British amateur astronomer (1860–1926)

There was also an Arthur Mee, who produced The Children's Encyclopedia.
Arthur Butler Phillips Mee (born Aberdeen, 21 October 1860, died Llanishen, 15 January 1926) was a Scottish-born newspaper journalist, editor and notable amateur astronomer.

==Journalist==
Mee was born the son of a Baptist pastor, George S. Mee, and his wife Elizabeth. After leaving the ministry, Arthur's father became a journalist and he moved the family to western Wales. The son joined his father's profession, becoming a journalist in the town of Llanelli. He was married to Claudia Thomas in 1888.

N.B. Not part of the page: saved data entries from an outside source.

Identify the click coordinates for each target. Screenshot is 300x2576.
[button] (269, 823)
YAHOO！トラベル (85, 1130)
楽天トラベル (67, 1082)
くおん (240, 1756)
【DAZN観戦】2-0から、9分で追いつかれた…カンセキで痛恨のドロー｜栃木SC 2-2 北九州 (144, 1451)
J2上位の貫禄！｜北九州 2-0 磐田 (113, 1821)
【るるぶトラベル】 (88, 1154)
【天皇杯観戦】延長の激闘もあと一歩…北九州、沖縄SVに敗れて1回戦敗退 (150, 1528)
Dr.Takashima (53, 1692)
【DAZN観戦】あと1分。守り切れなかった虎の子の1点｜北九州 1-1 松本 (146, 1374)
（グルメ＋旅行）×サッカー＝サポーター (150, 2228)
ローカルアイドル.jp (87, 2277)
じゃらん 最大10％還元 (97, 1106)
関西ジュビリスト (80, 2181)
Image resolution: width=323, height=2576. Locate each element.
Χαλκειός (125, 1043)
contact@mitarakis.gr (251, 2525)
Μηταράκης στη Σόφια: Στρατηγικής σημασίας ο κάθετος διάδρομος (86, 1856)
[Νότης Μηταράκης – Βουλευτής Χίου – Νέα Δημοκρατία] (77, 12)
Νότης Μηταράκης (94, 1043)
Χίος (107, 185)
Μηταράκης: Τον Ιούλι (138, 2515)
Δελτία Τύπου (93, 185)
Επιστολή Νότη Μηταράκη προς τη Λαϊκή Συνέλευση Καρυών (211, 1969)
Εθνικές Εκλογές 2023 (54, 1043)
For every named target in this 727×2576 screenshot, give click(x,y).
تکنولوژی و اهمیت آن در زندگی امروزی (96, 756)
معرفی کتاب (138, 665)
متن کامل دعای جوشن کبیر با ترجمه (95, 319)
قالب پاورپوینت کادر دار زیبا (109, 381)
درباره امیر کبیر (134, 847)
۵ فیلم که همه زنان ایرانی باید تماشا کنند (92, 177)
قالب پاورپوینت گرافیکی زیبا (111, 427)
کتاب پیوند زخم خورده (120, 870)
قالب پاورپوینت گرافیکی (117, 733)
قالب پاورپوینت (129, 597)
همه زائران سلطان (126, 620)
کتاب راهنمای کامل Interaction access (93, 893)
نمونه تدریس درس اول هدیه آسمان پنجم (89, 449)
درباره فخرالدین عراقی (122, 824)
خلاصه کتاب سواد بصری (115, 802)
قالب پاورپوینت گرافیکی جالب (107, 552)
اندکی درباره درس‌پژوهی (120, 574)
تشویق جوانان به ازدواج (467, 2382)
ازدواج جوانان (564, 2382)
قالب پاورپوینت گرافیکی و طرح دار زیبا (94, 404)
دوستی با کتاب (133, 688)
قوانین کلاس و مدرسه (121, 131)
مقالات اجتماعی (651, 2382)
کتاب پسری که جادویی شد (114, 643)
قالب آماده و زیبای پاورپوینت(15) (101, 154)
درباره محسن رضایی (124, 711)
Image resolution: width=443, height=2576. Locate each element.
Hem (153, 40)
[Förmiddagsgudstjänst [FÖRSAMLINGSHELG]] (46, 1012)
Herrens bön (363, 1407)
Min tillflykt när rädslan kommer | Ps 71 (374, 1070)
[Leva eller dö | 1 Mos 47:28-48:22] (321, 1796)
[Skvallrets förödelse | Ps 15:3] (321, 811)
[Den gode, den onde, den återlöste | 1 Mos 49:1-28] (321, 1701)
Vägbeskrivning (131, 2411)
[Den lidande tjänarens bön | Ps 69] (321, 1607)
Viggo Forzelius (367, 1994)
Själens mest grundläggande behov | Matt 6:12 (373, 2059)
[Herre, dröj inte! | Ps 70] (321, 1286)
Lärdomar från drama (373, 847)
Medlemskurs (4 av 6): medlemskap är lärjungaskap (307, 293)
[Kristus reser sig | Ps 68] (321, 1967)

In 1892 the couple moved to Cardiff, where he began working at the Western Mail, a regional newspaper, continuing there until his death, writing a regular column and performing editorial work as an assistant.

He was the editor of the first edition of Who's Who in Wales, published in 1921.

==Astronomer==
Mee was noted for his efforts in support of amateur astronomy. In 1890 he was a founding member of the British Astronomical Association and was a Fellow of the Royal Astronomical Society from 1889 to 1901. He was also a member of the Société astronomique de France. His observations focused on the Moon and Mars, including making detailed charts and drawings of the features. Two of his drawings appeared in La Planète Mars by Camille Flammarion.

He was a regular contributor to various scientific and technical publications. In 1892 he became the first to observe the shadow of the moon Titan during a transit of the planet Saturn.

In 1893 Mee published the book Observational Astronomy. Two years later he helped to initiate the foundation of the Astronomical Society of Wales, thereafter becoming its first president and editing its journal. He later acted as editor of the Society's magazine the Cambrian Natural Observer. He continued to contribute to the Society until World War I, when it was disbanded.

The crater Mee on the Moon is named in his honour.

==Historian==
Mee became noted for his writing about history, particularly about Carmarthenshire. His works included Caermarthenshire Notes, and Miscellany for South-West Wales and a history of the Anglican parish church in Llanelli.